What is needed
No pictures belong in the copy. Retype exactly, and only, the stretch of lines below from the one with "The image size" through the one with "You are a GUI".

** Input data follows **

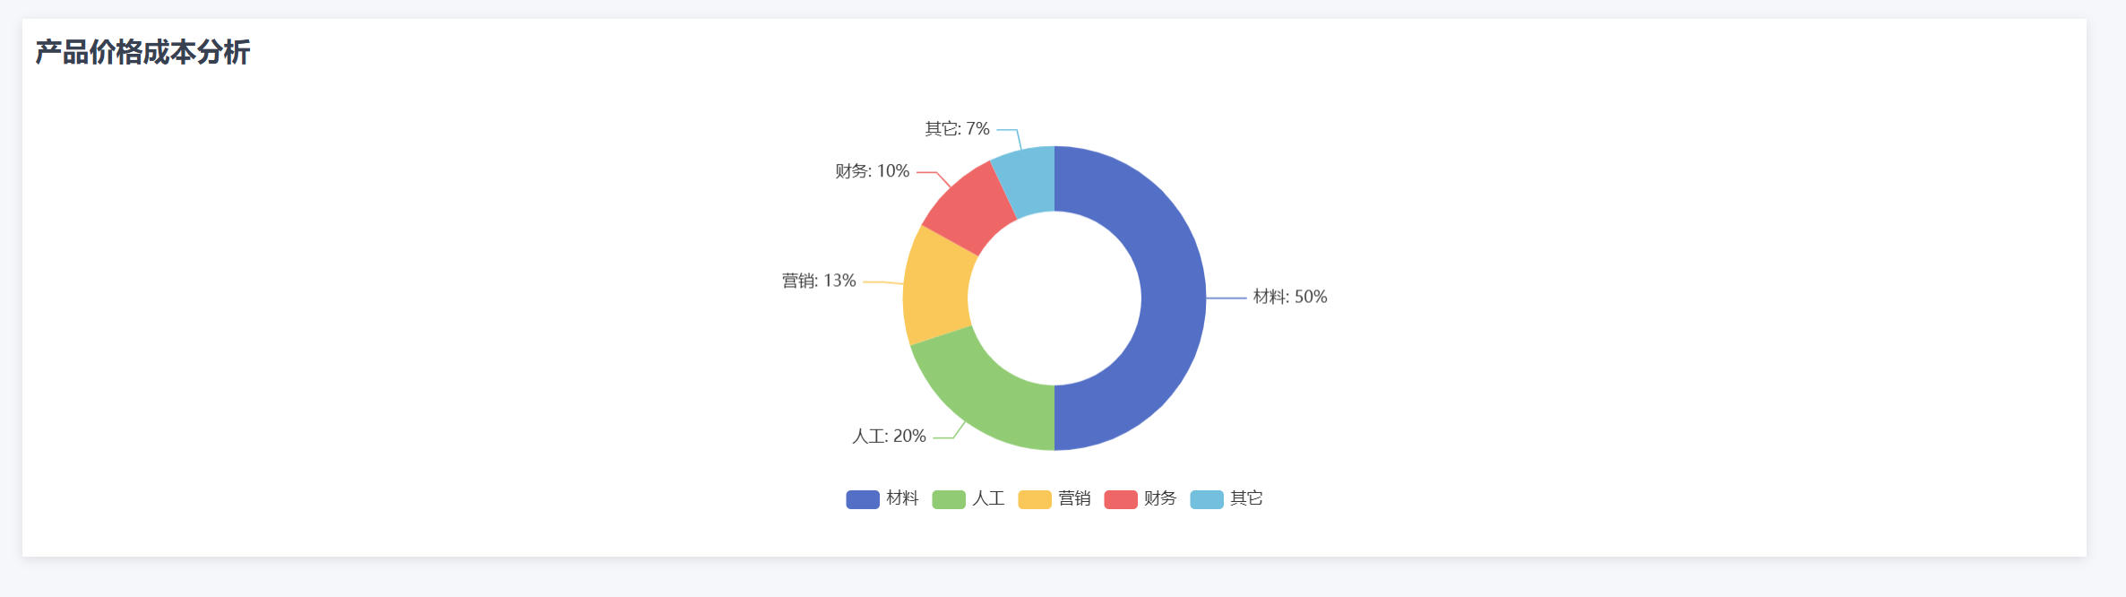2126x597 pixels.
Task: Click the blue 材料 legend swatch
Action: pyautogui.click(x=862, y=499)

** End of Input data **
** Input data follows **

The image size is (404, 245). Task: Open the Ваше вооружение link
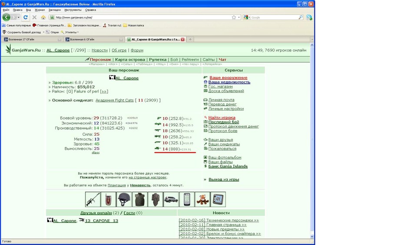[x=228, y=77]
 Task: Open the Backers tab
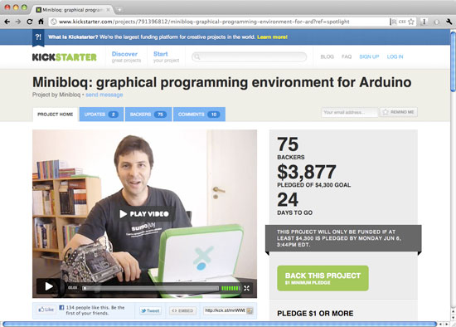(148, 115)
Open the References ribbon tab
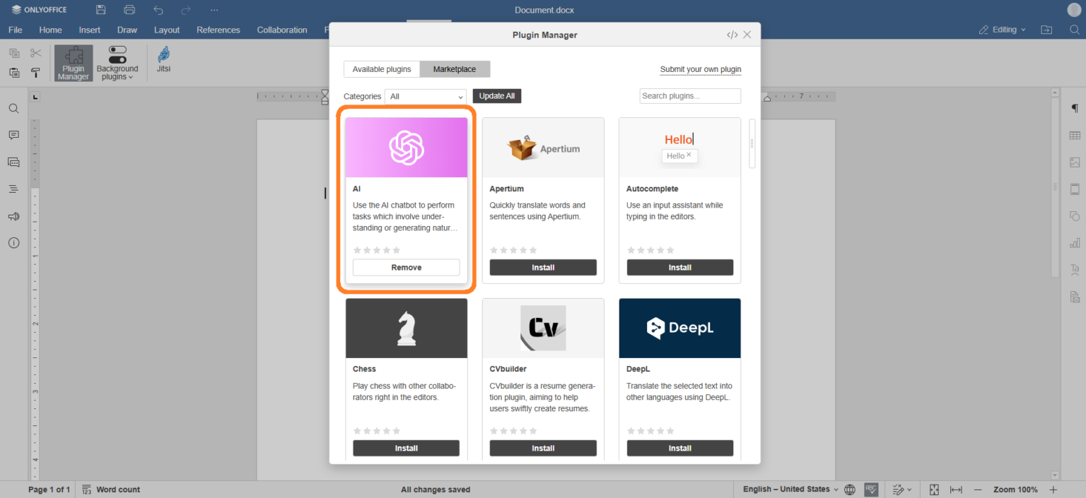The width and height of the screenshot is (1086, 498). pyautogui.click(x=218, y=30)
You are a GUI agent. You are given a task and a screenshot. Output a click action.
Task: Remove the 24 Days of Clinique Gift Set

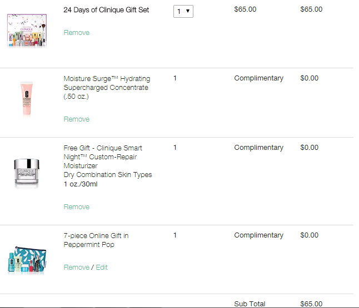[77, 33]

** End of Input data **

Response to the exercise
The image size is (404, 245). Task: Open the Ваше вооружение link
[x=228, y=77]
 Task: Open the Backers tab
(148, 115)
Open the References ribbon tab
The width and height of the screenshot is (1086, 498). pyautogui.click(x=218, y=30)
You are a GUI agent. You are given a task and a screenshot. Output a click action.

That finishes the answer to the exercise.